▶ _Problem to work on_: Within the records, which lines hold the string "area"? Report each one by copying it.
**** Stored data
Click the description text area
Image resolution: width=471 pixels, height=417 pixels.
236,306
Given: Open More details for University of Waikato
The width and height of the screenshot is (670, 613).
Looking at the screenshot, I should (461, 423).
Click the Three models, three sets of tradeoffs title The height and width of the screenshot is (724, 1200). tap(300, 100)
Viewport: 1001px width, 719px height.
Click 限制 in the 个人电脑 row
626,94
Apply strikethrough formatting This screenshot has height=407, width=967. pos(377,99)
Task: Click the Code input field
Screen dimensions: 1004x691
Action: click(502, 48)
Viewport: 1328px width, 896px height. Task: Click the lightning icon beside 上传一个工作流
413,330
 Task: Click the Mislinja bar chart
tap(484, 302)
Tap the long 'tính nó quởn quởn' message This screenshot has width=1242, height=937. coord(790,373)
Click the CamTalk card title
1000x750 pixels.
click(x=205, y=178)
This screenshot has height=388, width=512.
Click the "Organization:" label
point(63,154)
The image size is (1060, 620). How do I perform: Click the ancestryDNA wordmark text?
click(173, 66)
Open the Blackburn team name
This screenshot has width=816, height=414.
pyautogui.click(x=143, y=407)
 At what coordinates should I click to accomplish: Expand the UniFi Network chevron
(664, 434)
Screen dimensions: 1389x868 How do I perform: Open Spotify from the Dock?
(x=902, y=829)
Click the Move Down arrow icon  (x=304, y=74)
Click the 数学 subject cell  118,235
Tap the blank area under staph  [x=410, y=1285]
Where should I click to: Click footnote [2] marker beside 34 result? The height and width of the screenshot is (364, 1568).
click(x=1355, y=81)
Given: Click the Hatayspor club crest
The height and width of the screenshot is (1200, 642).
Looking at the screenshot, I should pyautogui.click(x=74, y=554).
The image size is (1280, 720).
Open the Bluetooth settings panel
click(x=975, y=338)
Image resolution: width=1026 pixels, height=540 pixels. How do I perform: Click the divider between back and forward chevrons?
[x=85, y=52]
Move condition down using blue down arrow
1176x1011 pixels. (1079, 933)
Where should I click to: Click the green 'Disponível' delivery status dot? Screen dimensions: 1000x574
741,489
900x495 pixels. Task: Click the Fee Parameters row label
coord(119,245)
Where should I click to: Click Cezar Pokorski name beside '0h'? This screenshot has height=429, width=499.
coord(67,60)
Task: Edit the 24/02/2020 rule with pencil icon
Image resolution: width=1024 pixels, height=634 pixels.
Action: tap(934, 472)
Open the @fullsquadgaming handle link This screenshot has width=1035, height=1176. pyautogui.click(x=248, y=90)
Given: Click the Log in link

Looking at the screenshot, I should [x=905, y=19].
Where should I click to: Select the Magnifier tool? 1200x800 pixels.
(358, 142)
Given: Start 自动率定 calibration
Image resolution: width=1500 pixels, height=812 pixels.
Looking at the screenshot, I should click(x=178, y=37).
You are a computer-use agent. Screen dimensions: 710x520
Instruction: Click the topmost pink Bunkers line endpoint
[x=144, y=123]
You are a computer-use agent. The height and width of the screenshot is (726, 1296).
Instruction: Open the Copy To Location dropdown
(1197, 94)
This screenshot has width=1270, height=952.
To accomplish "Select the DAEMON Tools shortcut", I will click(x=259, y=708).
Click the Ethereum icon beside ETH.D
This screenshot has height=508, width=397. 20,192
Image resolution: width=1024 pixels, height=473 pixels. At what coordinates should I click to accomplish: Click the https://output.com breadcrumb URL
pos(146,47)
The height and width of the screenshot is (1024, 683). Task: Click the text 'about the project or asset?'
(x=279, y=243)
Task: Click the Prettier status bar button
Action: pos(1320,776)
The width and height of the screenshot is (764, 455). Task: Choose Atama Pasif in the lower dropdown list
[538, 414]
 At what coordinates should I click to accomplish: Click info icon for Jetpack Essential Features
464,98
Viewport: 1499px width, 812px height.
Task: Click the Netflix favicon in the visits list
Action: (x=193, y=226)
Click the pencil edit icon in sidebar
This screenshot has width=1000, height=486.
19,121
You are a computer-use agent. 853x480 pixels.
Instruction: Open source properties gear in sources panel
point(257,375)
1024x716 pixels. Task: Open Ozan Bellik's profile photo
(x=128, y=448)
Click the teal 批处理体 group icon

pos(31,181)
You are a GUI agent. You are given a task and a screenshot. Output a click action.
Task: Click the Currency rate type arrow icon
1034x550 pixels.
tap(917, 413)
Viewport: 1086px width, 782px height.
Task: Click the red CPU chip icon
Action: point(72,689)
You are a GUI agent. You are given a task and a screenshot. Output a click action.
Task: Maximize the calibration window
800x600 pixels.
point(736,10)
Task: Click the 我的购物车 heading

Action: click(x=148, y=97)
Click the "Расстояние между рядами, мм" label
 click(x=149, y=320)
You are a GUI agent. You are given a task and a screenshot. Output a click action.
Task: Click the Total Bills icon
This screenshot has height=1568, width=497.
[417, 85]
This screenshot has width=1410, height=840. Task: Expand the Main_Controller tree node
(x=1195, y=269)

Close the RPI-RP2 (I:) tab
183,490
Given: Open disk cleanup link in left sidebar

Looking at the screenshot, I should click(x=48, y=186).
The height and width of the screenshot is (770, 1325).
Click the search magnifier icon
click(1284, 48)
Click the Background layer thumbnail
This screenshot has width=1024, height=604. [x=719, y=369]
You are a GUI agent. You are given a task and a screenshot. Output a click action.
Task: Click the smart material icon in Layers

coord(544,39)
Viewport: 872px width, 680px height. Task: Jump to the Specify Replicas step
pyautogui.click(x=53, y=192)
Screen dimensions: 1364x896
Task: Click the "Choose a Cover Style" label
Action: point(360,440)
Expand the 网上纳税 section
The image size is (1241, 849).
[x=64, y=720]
********
▶ _Task answer_:
Click the description text area
Tap the blank area under staph  [x=410, y=1285]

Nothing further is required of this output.